Dataset<Row> dataset = spark.read()
.format("jdbc")
.option("url", "jdbc:hive2://<url with serviceDiscovery=zookeeper")
.option("user","<user_name>")
.option("dbtable", "((select * from schema.table_name limit 30) tbl)")
.option("fetchsize","30")
.load();
Note: schema.table name consists column with name col1,col2 and col3.
dataset.show()
It gives me dataframe with column names as tbl.col1,tbl.col2 and tbl.col3
Then I register a temp view of it.
dataset.createOrReplaceGlobalTempView("myTempTable");
Then I run my custom sql on this myTempTable
Dataset<Row> myNewDataset = dataset.sqlContext().sql(select tbl.col1 from global_temp.myTempTable")
But it throws an error :
org.apache.spark.sql.AnalysisException: cannot resolve '`tbl.col1`' given input columns: [mytemptable.tbl.col1, mytemptable.tbl.col2, mytemptable.tbl.col3]; line 1 pos 7;
'Project ['tbl.col1]
+- SubqueryAlias mytemptable
+- Relation[tbl.col1#0,tbl.col2#1,tbl.col3#2] JDBCRelation(((select * from schema.table_name limit 30) tbl)) [numPartitions=1]

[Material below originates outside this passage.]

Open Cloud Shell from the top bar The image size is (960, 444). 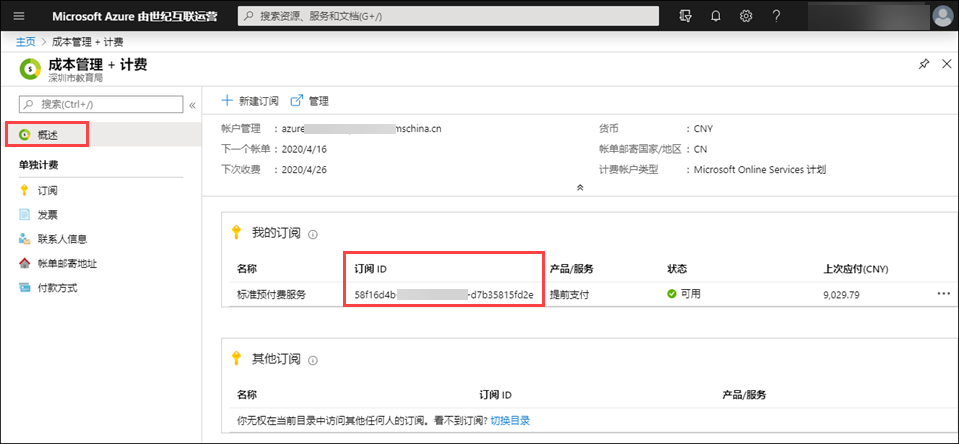click(x=685, y=16)
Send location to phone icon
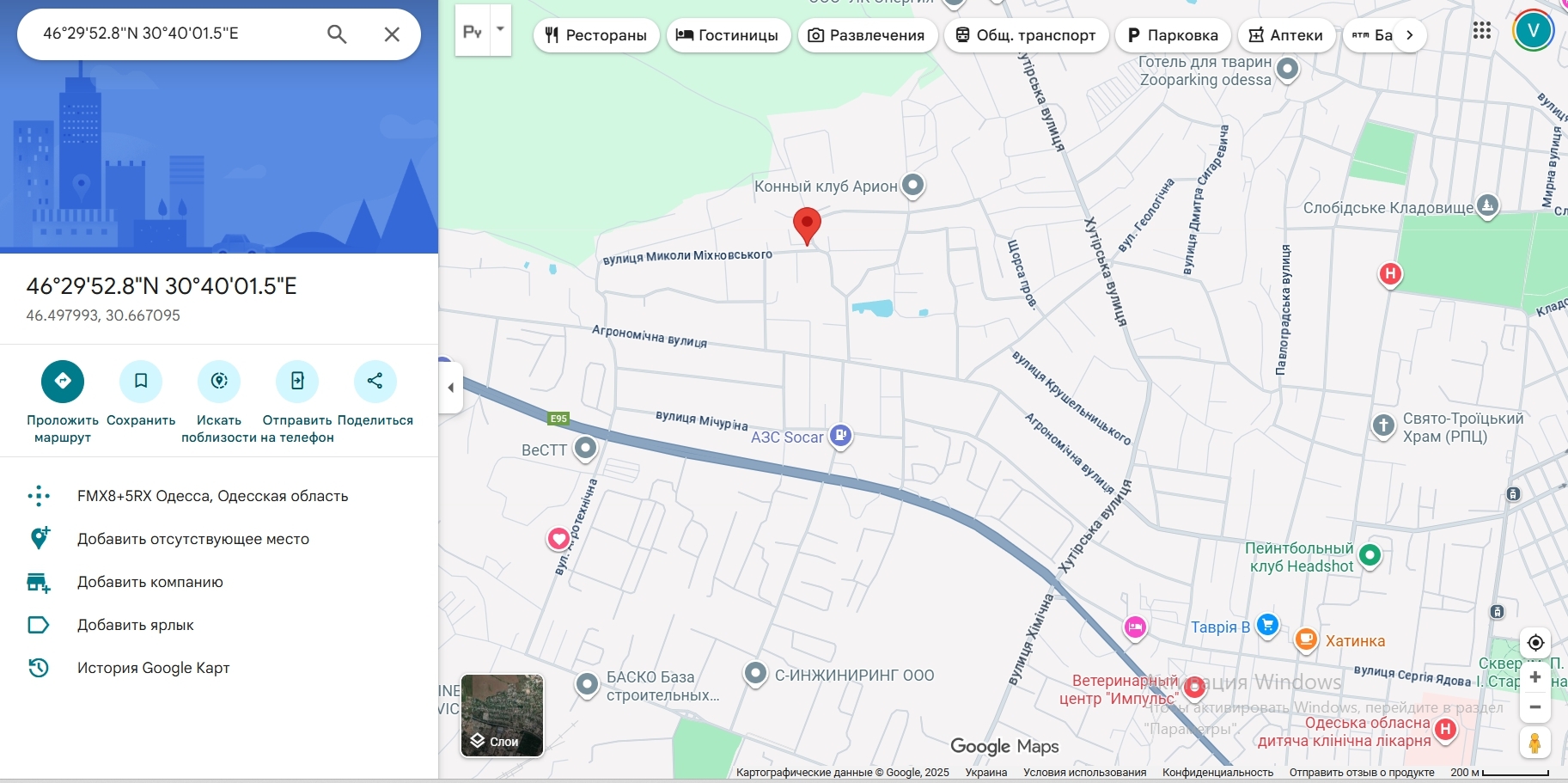Image resolution: width=1568 pixels, height=783 pixels. [x=297, y=381]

Note: This command works completely fine and give me same results as dataset.show()
Dataset<Row> myNewDataset = dataset.sqlContext().sql(select * from global_temp.myTempTable")
Please help me how can I run a select query on temp view with selective columns. That too says column names with two "." in between. I have tried using query like "select myTempTable.tbl.col1 from myTempTable" still it doesn't works.